Pedigree (Weidema/Ciroth)

What it is

A five-axis quality score attached to every emission factor used in the calculation. Originally proposed by Weidema and Wesnæs (1996) and elaborated by Ciroth et al. (2016), the pedigree matrix scores data quality on a 1-to-5 scale across five axes:

Axis 1 (best) 2 3 4 5 (worst)
Reliability Verified data, measurement Verified data, partly assumption Non-verified data, partly assumption Qualified estimate Non-qualified estimate
Completeness Representative, sufficient sample Representative, smaller set Representative, > 50% sites Representative, < 50% sites Unknown
Temporal correlation < 3 years < 6 years < 10 years < 15 years Unknown / older
Geographic correlation Area under study Similar area Different area Unknown Unrelated
Technological correlation Same technology Related technology Different technology, same materials Different processes, same technology Unrelated

Why we use it

The pedigree score is a structured, auditable representation of "how confident are we in this emission factor for this query?" It feeds two downstream operations:

  1. Monte Carlo prior dispersion — pedigree scores are mapped to log-normal standard deviations using Ciroth's lookup table, which become the priors for the Monte Carlo variance propagation.
  2. Conformal interval width — wider pedigree priors produce wider conformal intervals at calibration time.

Mapping example

For a Mistral Medium 3 query running on Scaleway PAR-1 with live ENTSO-E grid data:

Emission factor Reliability Completeness Temporal Geographic Technological
GPU energy (BoaviztAPI) 2 2 1 1 2
Host CPU+DRAM share 2 3 1 1 2
Datacentre PUE 2 2 2 1 1
Grid intensity (ENTSO-E live) 1 1 1 1 1
Embodied amortisation 3 3 2 2 2

The composite pedigree on the receipt is the median across factors, weighted by their share of the total impact. For tier 2, the typical composite is [2, 2, 1, 1, 2] — verified data, partly based on assumptions, recent, geographically and technologically aligned.

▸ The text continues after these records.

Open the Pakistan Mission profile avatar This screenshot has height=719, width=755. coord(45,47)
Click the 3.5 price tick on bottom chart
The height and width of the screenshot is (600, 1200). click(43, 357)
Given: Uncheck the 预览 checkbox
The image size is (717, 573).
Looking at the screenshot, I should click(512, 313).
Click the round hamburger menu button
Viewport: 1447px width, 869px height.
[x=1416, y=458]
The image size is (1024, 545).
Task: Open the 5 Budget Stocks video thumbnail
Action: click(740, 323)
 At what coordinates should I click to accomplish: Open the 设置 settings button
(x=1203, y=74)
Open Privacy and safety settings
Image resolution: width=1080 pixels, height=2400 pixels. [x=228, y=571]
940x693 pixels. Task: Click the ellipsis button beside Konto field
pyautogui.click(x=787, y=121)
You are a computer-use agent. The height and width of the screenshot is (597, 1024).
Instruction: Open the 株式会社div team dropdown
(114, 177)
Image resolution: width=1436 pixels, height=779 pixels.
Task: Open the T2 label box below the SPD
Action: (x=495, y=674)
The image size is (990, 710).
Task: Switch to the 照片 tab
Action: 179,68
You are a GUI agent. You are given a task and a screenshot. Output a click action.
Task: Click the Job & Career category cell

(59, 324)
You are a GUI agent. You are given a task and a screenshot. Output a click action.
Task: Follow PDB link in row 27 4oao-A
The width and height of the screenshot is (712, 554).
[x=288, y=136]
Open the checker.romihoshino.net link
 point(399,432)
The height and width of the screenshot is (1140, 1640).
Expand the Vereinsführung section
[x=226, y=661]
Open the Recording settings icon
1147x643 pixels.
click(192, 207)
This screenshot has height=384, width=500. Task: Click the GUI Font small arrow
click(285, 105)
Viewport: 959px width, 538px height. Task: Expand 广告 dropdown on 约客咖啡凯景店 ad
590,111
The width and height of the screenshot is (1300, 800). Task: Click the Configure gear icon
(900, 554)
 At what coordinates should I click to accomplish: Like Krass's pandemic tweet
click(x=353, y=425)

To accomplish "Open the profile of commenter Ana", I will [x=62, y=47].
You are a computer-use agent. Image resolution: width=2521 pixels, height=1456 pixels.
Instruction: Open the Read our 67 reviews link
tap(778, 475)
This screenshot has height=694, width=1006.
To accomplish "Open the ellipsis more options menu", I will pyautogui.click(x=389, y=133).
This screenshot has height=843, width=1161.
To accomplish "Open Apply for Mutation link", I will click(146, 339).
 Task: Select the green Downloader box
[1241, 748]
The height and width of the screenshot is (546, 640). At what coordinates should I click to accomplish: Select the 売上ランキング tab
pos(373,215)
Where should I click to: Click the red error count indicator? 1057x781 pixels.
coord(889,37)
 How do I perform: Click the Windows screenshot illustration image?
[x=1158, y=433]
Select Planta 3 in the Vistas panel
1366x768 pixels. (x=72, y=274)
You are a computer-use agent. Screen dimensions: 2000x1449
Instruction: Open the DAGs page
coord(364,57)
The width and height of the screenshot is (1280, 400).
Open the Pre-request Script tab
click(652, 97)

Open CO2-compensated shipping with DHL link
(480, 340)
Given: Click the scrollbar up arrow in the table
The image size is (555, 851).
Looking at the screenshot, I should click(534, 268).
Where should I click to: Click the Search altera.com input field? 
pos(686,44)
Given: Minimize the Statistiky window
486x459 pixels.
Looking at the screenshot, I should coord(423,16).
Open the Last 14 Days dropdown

Pedigree score → log-normal SD lookup

We use Ciroth et al.'s lookup, simplified:

Score Reliability SD Completeness SD Temporal SD Geographic SD Technological SD
1 1.00 1.00 1.00 1.00 1.00
2 1.05 1.02 1.03 1.01 1.18
3 1.10 1.05 1.10 1.02 1.50
4 1.20 1.10 1.20 1.10 2.00
5 1.50 1.20 1.50 1.50 3.00

The composite log-normal SD is the geometric combination of the per-axis SDs; this becomes the prior for that emission factor in the Monte Carlo simulation.

Auditor expectations

Assurance partners under ISAE 3000 review the pedigree-score worksheet as evidence of methodological rigour. We provide:

  • The pedigree score for every emission factor used in the period
  • The justification for each score
  • The lookup table version used to convert pedigree to log-normal SD
  • The composite score as it appears on each receipt

Where this is implemented

methodology/uncertainty/pedigree.py

Citations

  • Weidema, B. P., & Wesnæs, M. S. (1996). Data quality management for life cycle inventories — an example of using data quality indicators. J. Cleaner Production 4(3-4).
  • Ciroth, A., Muller, S., Weidema, B. P., & Lesage, P. (2016). Empirically based uncertainty factors for the pedigree matrix in ecoinvent. Int. J. Life Cycle Assessment 21(9).